On Monday, the Washington Post revealed incredibly troubling news about the way the Trump administration is changing the government’s approach to civil rights. Perhaps because the story came out on Memorial Day, or because it deals with the inner workings of federal bureaucracy, it hasn’t gotten much attention (though Sojourners covered the story on Tuesday).

But the broad pattern and priorities are consistent with what we know about this administration: Donald Trump, Jeff Sessions, Steve Bannon, and many of the people who surround them do not seem to believe that civil rights need to be defended in 2017.

The focus of the Post story is how the Trump administration’s funding and policy priorities have already, and consistently, sought to minimize civil rights efforts in federal agencies that interact with the public. At the Department of Labor, Trump’s 2018 budget calls for disbanding a division that has spent the last four decades policing discrimination among federal contractors. At the Environmental Protection Agency, new leadership has proposed eliminating the environmental justice program, which specifically protects minority communities against toxic threats. At the Department of Education, the budget calls for significant staffing cuts to the Office of Civil Rights.

As I’ve described before, the Department of Justice has been at the forefront of this civil rights rollback — ordering sweeping reviews and reversals of agreements to reform local police departments with histories of civil rights abuses, and dropping its objection to a discriminatory voter ID law in Texas, to cite just two examples.

The administration has defended its plans for the Department of Labor by explaining that it plans to fold the Office of Federal Contract Compliance Programs, which currently employs 600 people, into another entity, the Equal Employment Opportunity Commission (EEOC), claiming that this move will “improve services to citizens, and strengthen civil rights enforcement.” But their primary stated goal is cost-cutting.
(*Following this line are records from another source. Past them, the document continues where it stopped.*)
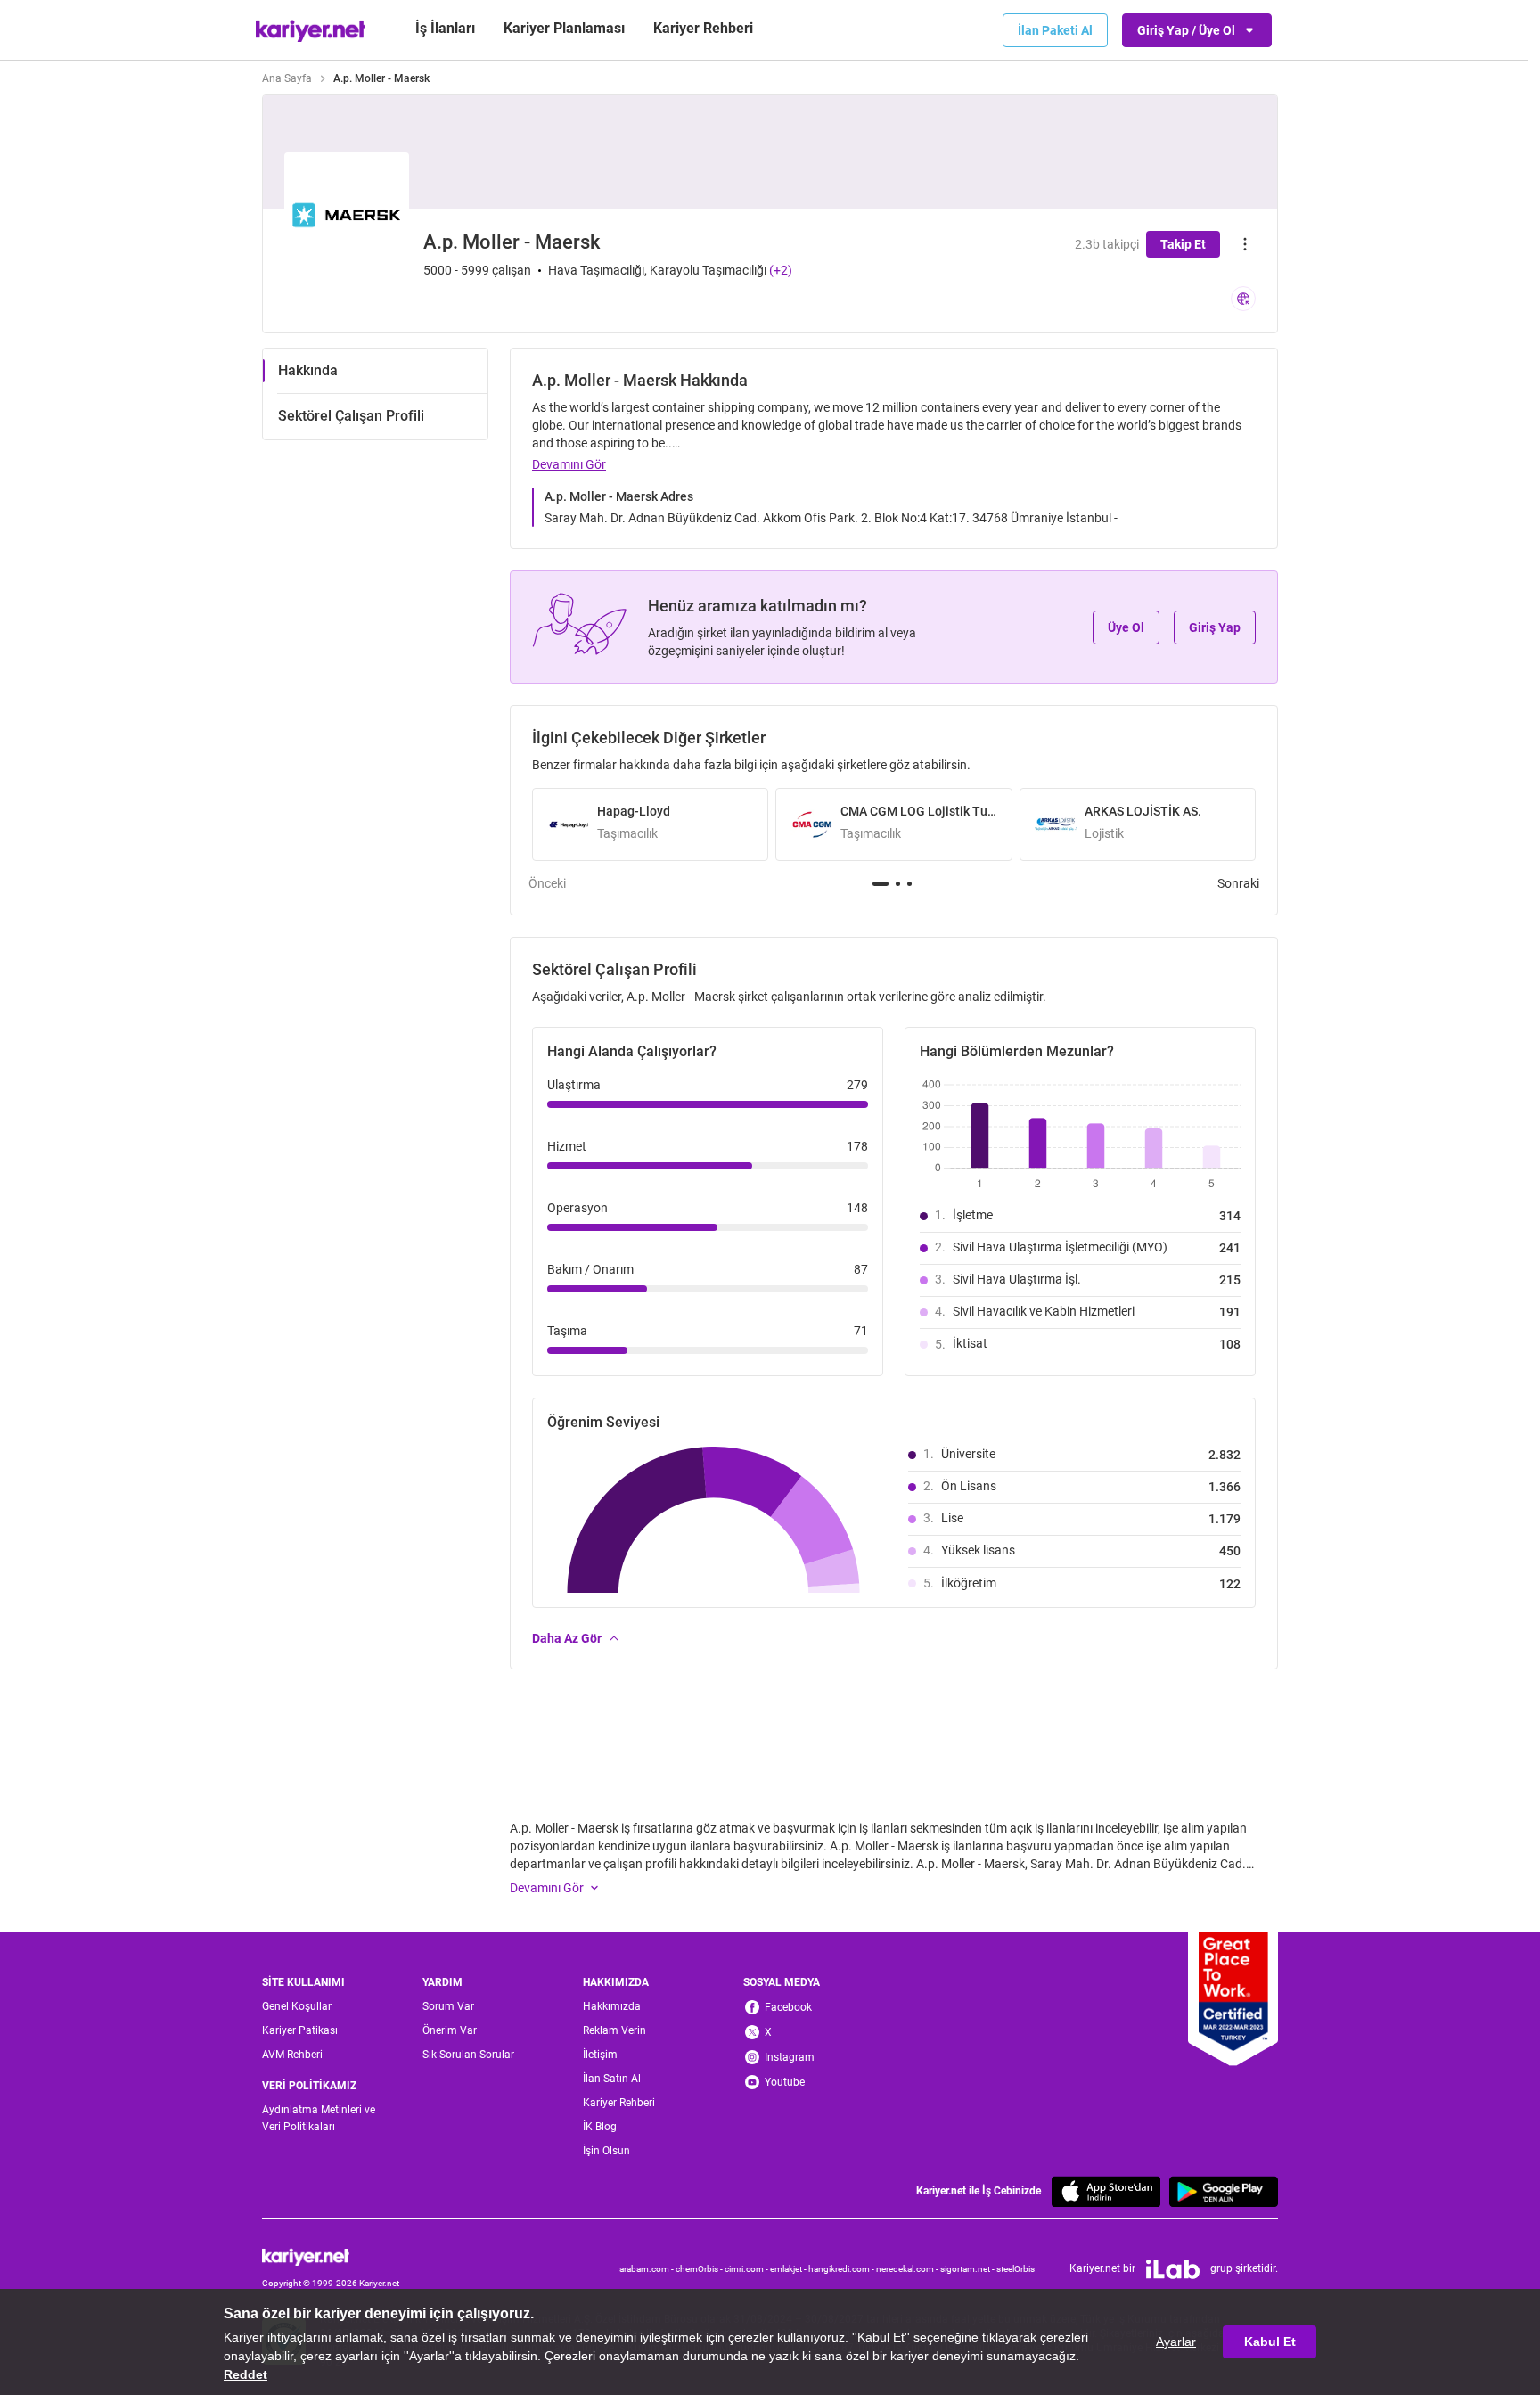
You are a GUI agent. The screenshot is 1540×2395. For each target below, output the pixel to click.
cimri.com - (747, 2269)
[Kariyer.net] (330, 2257)
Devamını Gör (569, 464)
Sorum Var (448, 2006)
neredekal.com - (908, 2269)
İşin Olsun (606, 2151)
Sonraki (1238, 883)
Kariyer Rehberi (619, 2102)
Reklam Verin (614, 2030)
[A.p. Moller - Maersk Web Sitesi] (1243, 298)
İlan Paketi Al (1055, 30)
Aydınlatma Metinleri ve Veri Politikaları (318, 2118)
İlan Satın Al (612, 2078)
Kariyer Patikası (300, 2030)
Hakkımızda (612, 2006)
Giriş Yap (1215, 627)
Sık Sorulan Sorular (468, 2054)
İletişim (600, 2054)
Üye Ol (1126, 627)
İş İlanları (445, 28)
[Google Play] (1223, 2191)
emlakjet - (789, 2269)
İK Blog (600, 2126)
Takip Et (1183, 244)
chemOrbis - (700, 2269)
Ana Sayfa (287, 78)
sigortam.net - (968, 2269)
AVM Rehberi (292, 2054)
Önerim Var (449, 2030)
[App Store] (1106, 2191)
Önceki (547, 883)
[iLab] (1173, 2269)
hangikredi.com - (842, 2269)
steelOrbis (1015, 2269)
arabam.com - (647, 2269)
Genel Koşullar (297, 2006)
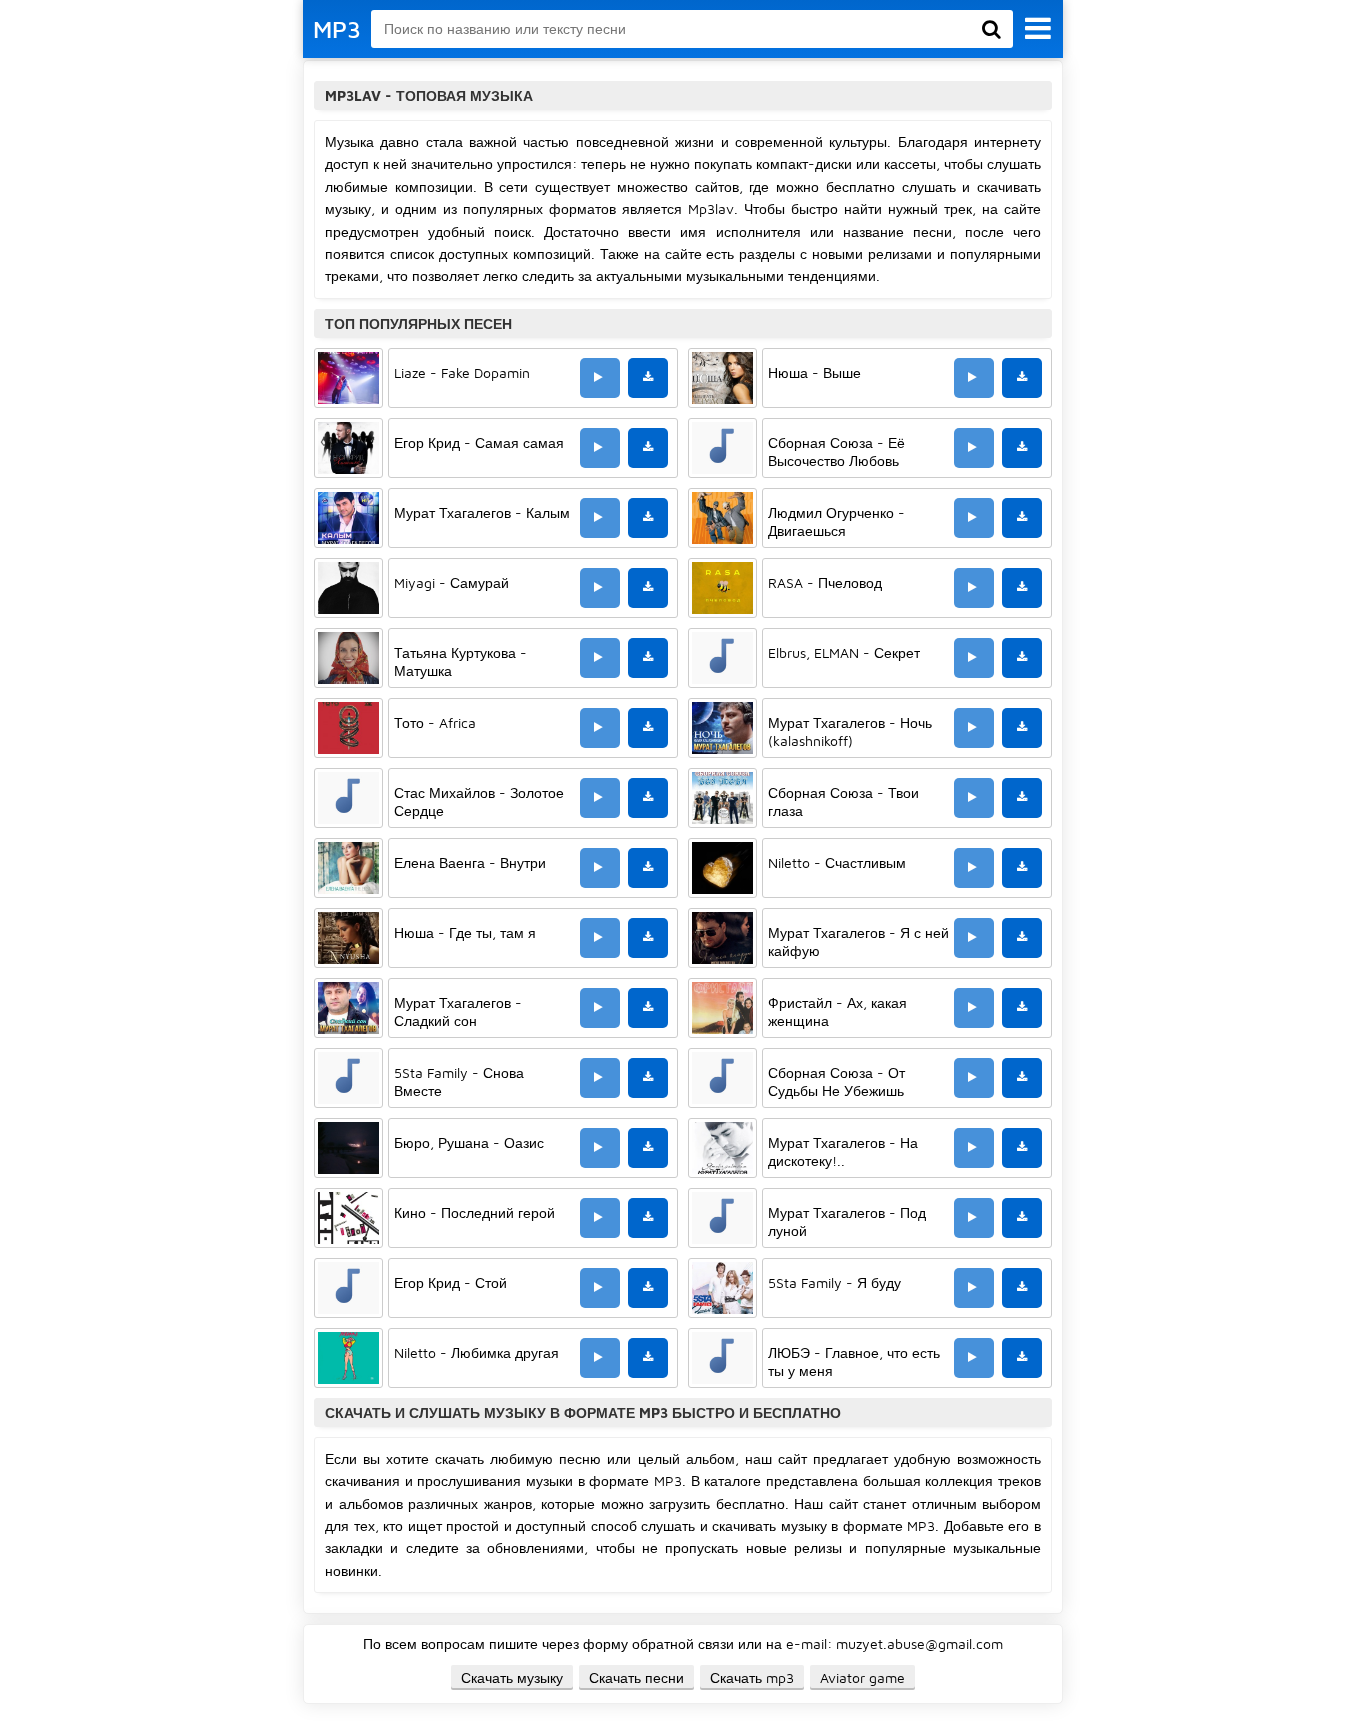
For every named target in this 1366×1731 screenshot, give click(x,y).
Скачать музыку (512, 1677)
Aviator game (862, 1677)
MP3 (337, 29)
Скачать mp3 (752, 1677)
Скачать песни (636, 1677)
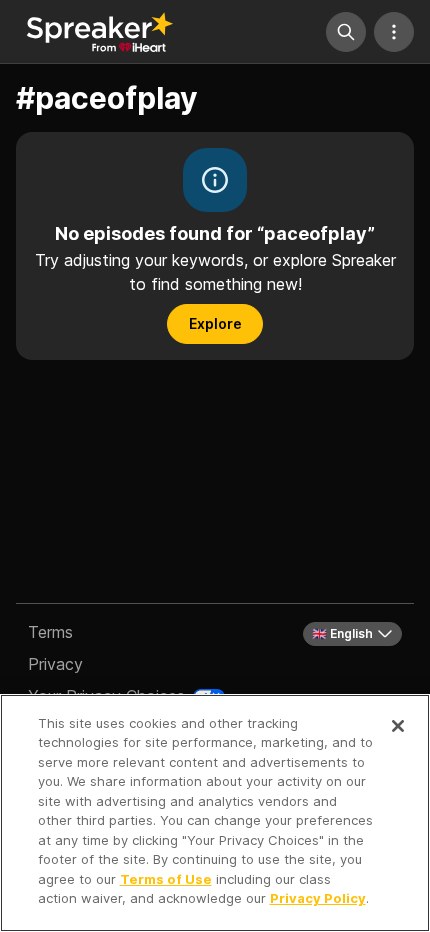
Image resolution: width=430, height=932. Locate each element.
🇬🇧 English (342, 633)
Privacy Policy (318, 898)
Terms (50, 632)
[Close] (398, 726)
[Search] (346, 32)
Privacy (55, 664)
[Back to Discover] (100, 32)
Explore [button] (215, 323)
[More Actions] (394, 32)
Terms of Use (166, 879)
As the Post points out, these two offices have in the past had very different purposes: The EEOC investigates discrimination complaints that it receives from employees, while the compliance office proactively and systematically investigates federal contractors to make sure they comply with civil rights laws and regulations.

As Patricia Shiu, who led the compliance office for 7 years, pointed out, “Most people do not know why they don’t get hired. Most people do not know why they do not get paid the same as somebody else.”

In other words, this office fulfills a critical function because most workers who have been discriminated against don’t know they have grounds to file a complaint.

Budget decisions and political appointments to little-known offices in the vast federal bureaucracy all flow from the direction set by the White House, and their cumulative effect makes a real difference in how people interact with their government. In many cases, civil rights offices in federal agencies were set up to counter discriminatory patterns that had been prevalent for decades.

The reason the EPA has an office for environmental justice — which new administrator Scott Pruitt wants to eliminate — is due to the recognition that communities of color have historically faced disproportionate levels of pollution in their air, water, and soil.

We shouldn’t have to look further than the fact that the residents of Flint, Mich., still do not have safe drinking water to understand the need for the EPA to pay more attention to environmental justice, rather than eliminating the office altogether.

Similarly, the crisis of campus sexual assault has not gotten any better since January. And forcing the office charged with investigating schools for Title IX violations to make do with less staff is not going to help our government to safely, swiftly, and compassionately address these violations.

Social and economic inequities are not just personal attitudes — they are the result of structural problems prevalent in many sectors of society and government. In the face of this reality, the federal government can be a force for good, attempting to correct its own past complicity and working to prevent future discriminatory behavior by businesses, schools, contractors, local police departments, and more.

But this administration’s disregard for civil rights in the federal agencies it administers leads to an inescapable conclusion: The Trump administration seems committed to rolling back progress towards racial equity and blocking progress toward a more just and multi-cultural American future.